Computer Music and Composition
At the Iwatake Research Laboratory, we undertake activities in music research and creation. However, what is simply called ‘music’ can have extremely varied meanings, as we know that music has existed and will exist beyond the lifespan of the human race. Accordingly, it is impossible to manage all kinds of music.
Because of this, the focus of the Research Facility is, within the scope of research and creation, is twofold, summarized in the following two fields: “researching the musical theory of 18th-20th century Western Classical music, and produce work based on that style,” and also “the study and creation of contemporary cutting-edge music (Cyber Sound Project).”
The former is an undergraduate research group created for those people who wish to master the fundamentals of music. The contents are divided into two categories: “Harmony” and “Composition.” In order to compose, theoretical understanding and organizational ability as well as the ability to sensitively create images are all necessary, and Iwatake Research Facility could be called the dojo where these basic abilities are nurtured and refined. To achieve this goal effectively in a short period of time, it is important to have a method and order for how and what to learn.

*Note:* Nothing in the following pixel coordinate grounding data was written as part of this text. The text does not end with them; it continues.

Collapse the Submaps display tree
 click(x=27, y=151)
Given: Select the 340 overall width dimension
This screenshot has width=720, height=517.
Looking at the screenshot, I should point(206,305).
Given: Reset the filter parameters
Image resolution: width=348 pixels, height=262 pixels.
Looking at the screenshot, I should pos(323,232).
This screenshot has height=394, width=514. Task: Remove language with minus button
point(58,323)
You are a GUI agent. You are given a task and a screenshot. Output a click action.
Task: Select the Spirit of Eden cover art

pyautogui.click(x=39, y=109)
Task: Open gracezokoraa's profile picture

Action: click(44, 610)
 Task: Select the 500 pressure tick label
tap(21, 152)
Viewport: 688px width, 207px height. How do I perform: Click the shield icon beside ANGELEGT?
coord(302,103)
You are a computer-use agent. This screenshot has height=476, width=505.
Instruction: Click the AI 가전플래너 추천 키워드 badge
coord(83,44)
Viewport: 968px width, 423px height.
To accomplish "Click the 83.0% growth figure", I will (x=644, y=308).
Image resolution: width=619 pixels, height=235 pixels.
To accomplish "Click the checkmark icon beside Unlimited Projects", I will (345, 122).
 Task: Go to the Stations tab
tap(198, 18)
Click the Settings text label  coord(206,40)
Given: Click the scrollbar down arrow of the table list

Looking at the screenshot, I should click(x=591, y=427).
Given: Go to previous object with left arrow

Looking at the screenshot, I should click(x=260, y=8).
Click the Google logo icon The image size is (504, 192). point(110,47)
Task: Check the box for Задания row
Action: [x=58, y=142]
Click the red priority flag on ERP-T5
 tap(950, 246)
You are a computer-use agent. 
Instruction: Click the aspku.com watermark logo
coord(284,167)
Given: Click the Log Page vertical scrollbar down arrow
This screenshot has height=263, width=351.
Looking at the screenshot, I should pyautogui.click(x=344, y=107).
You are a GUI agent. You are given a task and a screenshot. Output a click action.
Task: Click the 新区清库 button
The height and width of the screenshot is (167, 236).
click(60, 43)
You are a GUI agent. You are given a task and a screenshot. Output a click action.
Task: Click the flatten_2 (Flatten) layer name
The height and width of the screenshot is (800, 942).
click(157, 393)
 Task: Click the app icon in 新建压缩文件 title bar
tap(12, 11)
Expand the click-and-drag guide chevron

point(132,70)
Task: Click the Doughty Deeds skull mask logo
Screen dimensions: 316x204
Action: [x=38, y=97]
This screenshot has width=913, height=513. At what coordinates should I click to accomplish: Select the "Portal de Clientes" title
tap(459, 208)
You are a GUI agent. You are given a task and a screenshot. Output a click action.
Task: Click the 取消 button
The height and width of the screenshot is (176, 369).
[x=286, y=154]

First, in the “Harmony” research group, the study of harmonics centered on the Western Classical theory that is the basic technique behind modern music, is taught over the course of the year, divided into a first and second term. Naturally, the content learned within a year is limited to the fundamental elements, but once the fundamental abilities have been developed, students should be able to make progress with their own efforts. Then, in the second “Composition” research group, in the first term, we will have each student compose small works based on the harmonic styles of the 18th-19th centuries (For example, Bach, Beethoven, Mozart, Schumann, Mendelssohn, Chopin, Scriabin, etc). In the second term, we will have students compose a work in the sonata format.
Next, the Cyber Sound Project is a project centered around graduate students. It is possible for undergraduates to participate, but the members will be treated as researcher/creators. Accordingly, the program is centered around students making presentations on their own personal ideas and taking part in discussions based upon them.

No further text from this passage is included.